[WHAT TO DO]
Could you write out exactly the lines from the one that contains "You are a computer-use agent." through the last line of the listing below, both included and nothing more?

[ENTRIES SUPPLIED]
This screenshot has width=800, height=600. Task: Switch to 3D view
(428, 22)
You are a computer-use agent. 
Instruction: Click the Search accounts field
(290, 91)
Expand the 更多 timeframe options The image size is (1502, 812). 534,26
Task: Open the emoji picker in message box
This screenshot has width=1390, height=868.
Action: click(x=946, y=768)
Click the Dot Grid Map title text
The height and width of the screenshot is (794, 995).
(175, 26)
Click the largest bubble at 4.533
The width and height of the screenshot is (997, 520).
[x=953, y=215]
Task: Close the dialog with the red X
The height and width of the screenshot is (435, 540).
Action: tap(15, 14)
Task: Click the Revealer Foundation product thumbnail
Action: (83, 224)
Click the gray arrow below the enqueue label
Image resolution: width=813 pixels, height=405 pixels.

[ANSWER TO THIS EXERCISE]
You are a computer-use agent. 
Instruction: Click the Search accounts field
(290, 91)
Expand the 更多 timeframe options The image size is (1502, 812). 534,26
Task: Open the emoji picker in message box
This screenshot has width=1390, height=868.
Action: click(x=946, y=768)
Click the Dot Grid Map title text
The height and width of the screenshot is (794, 995).
(175, 26)
Click the largest bubble at 4.533
The width and height of the screenshot is (997, 520).
[x=953, y=215]
Task: Close the dialog with the red X
The height and width of the screenshot is (435, 540).
Action: tap(15, 14)
Task: Click the Revealer Foundation product thumbnail
Action: (83, 224)
Click the gray arrow below the enqueue label
Image resolution: width=813 pixels, height=405 pixels.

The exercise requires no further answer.